◆ Задача:
Приведите еще раз дословно фрагмент рецензии на «Бориса Годунова» Мирзоева между словами «Владимир Мирзоев снял для» и «в XVI веке.» включительно.

◆ Исходный текст:
Владимир Мирзоев снял “Бориса Годунова”

Apr 26, 2011 17:16


Владимир Мирзоев снял для кино «Бориса Годунова», переселив персонажей русской истории в современную Москву - и они там чувствуют себя не хуже, чем в XVI веке.

Фильму удалось сомкнуть связь времен. Без швов и зазоров. Стали отчетливо видны дурные, возможно, гибельные закономерности российской истории.

Трагедию Пушкина в кино еще не ставили без соболей да взятых напрокат сокровищ Грановитой палаты. В отличие от Шекспира, которому режиссеры все время ищут привязки к нашим дням. Удается это лишь частично: театральная условность на фоне небоскребов кажется еще условней. Мирзоев каким-то образом сделал невозможное: стих Пушкина среди лимузинов, танков и бассейнов зазвучал с новой силой, каждое слово нашло свою нишу, обрело еще более широкий, наращенный временем смысл. Ощущение, что в дряблое тело впавшего в анемию российского общества сделали инъекцию давно забытых страстей - и оно зашевелилось, стало подавать признаки жизни. Это еще не общество (оно распалось) - но уже его действующая модель. Как становится ясно в ходе киносеанса, - универсальная и на все времена. По этой модели, как по годовым кольцам засохшего дерева, можно прочитать историю распада. В эту историю пушкинским прозрением сами собою войдут зыбкие, летучие, на миг возникающих ассоциации с персонажами ушедшими и живыми, из начала ХХ века, из любого его десятилетия, из наших дней. Ассоциации так эфемерны, они поданы таким легким касанием, что все время кажется: почудилось. И только тебе. Высший пилотаж кинематографического мышления и режиссуры.

◆ Предоставленные данные:
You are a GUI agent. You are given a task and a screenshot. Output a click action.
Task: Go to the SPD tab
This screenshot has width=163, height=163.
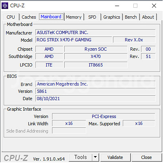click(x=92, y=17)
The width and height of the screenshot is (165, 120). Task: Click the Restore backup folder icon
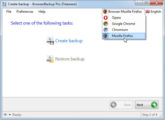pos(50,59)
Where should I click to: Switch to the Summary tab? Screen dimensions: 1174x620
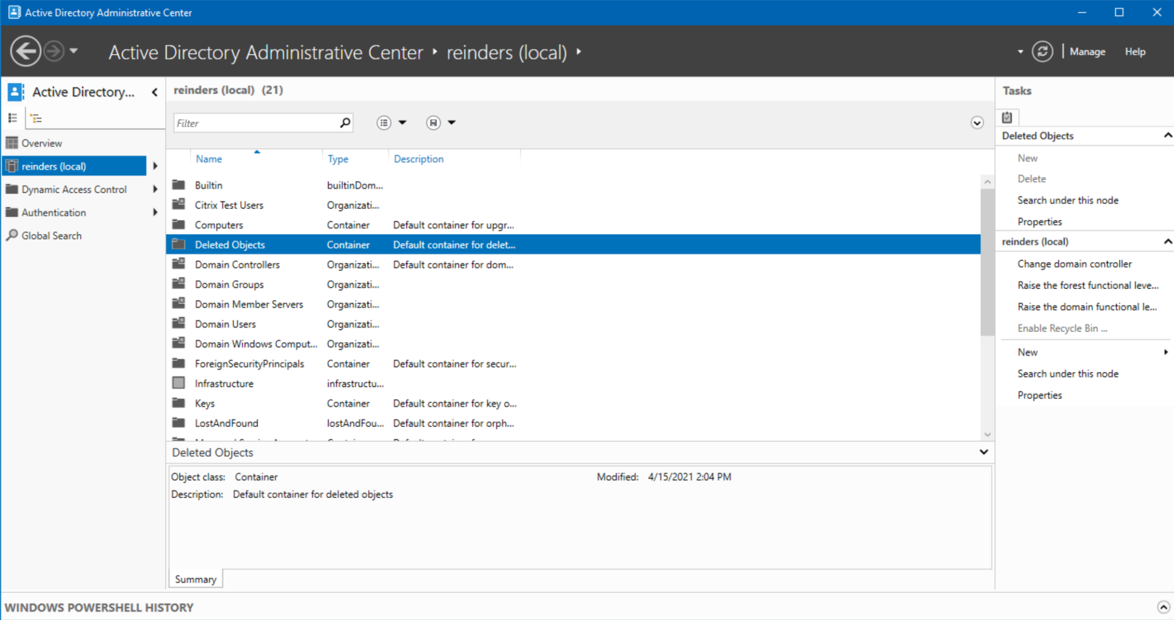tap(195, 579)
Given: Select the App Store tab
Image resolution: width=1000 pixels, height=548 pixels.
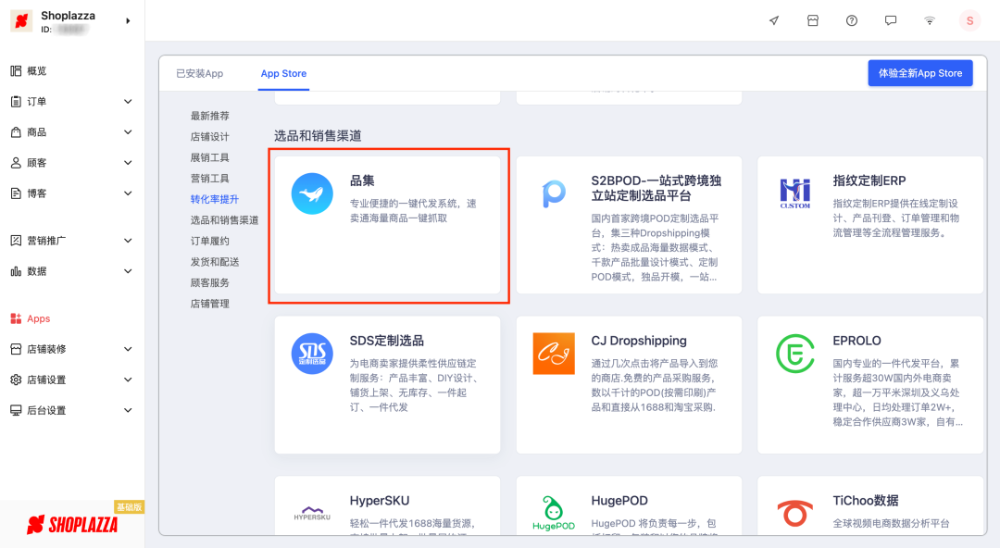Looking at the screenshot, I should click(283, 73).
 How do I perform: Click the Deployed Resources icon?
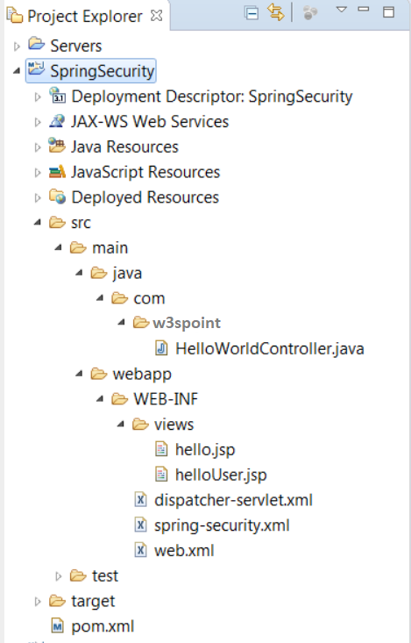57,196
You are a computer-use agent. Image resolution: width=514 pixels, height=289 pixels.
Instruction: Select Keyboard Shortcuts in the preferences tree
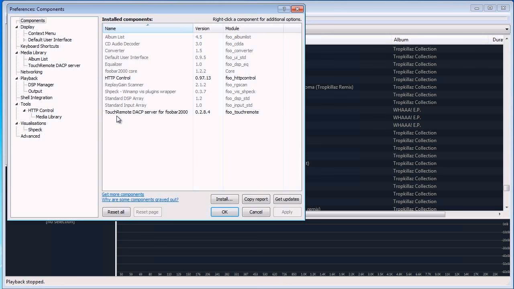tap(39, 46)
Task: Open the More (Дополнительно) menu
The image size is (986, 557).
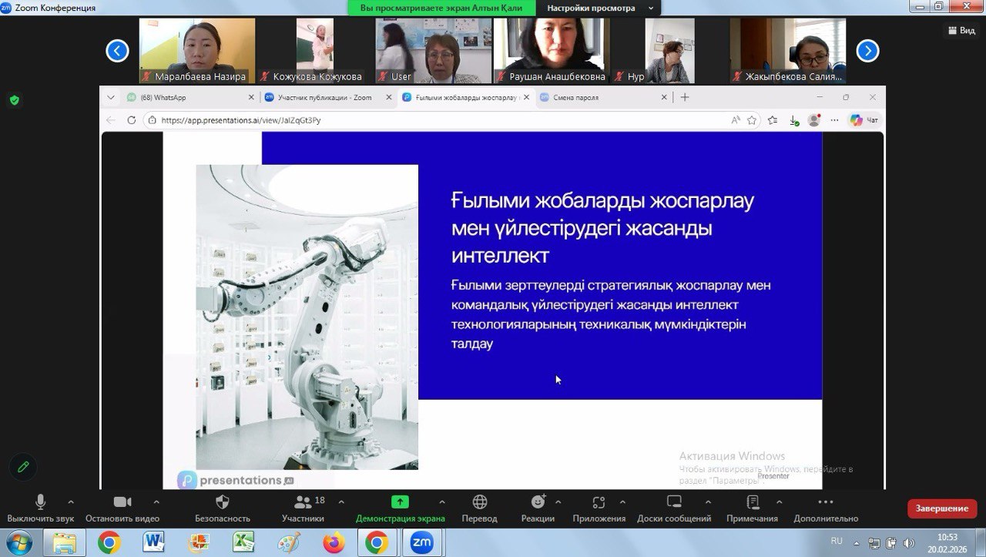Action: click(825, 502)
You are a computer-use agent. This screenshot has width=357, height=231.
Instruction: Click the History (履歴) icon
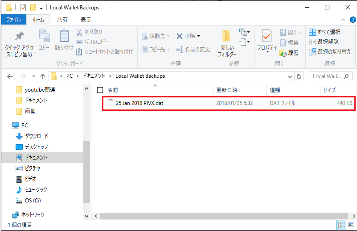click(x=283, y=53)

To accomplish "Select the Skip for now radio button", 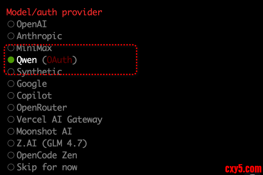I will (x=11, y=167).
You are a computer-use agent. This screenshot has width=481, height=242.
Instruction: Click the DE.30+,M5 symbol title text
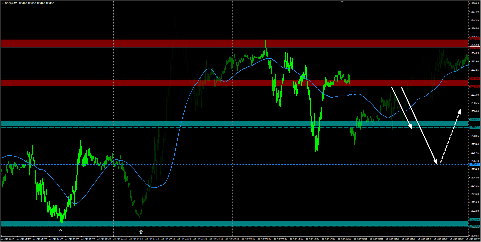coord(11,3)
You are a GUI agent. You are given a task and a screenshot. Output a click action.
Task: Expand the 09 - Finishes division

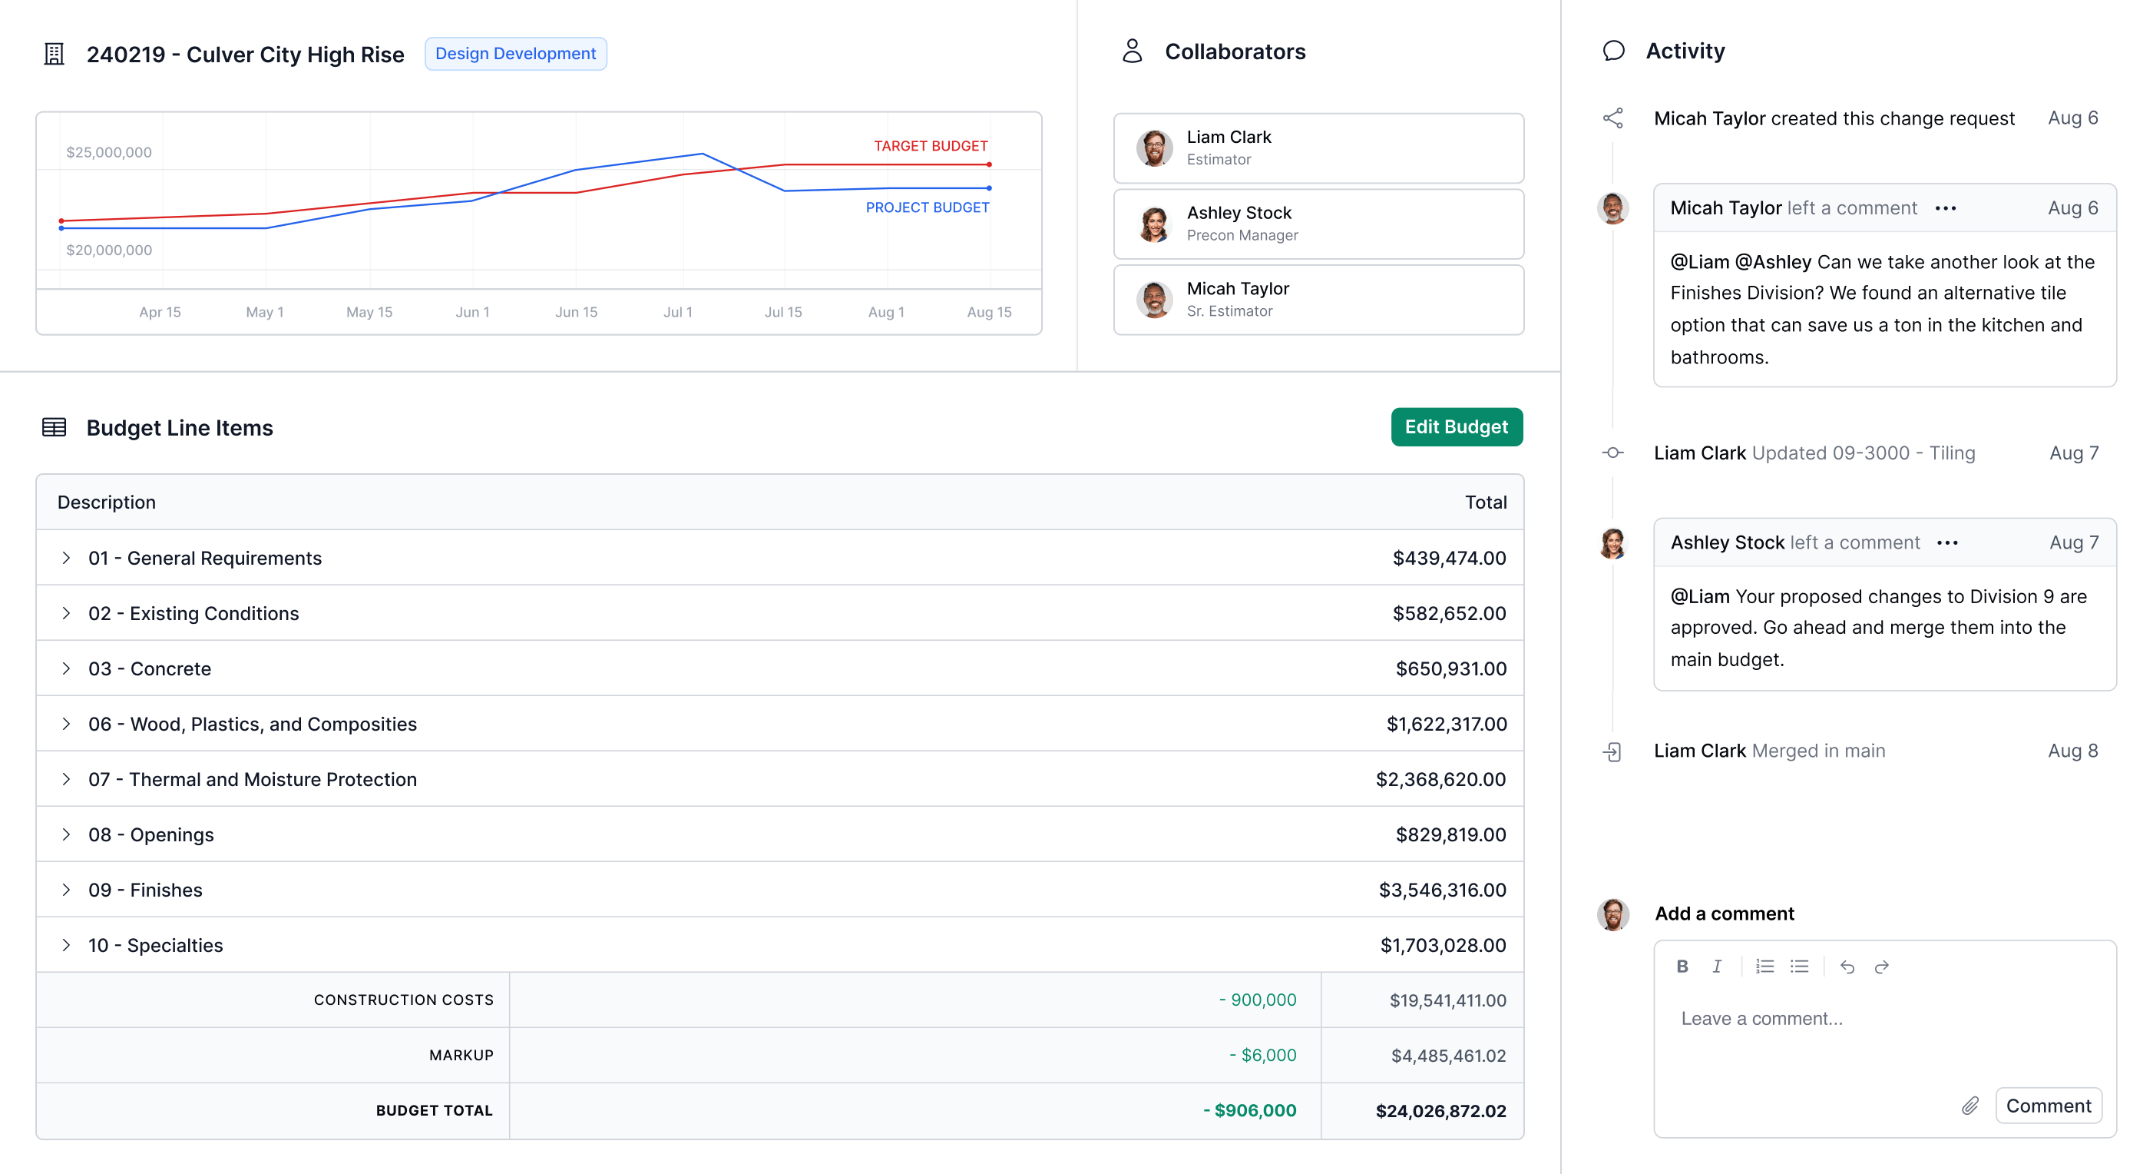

◆ Ответ к задаче:
Владимир Мирзоев снял для кино «Бориса Годунова», переселив персонажей русской истории в современную Москву - и они там чувствуют себя не хуже, чем в XVI веке.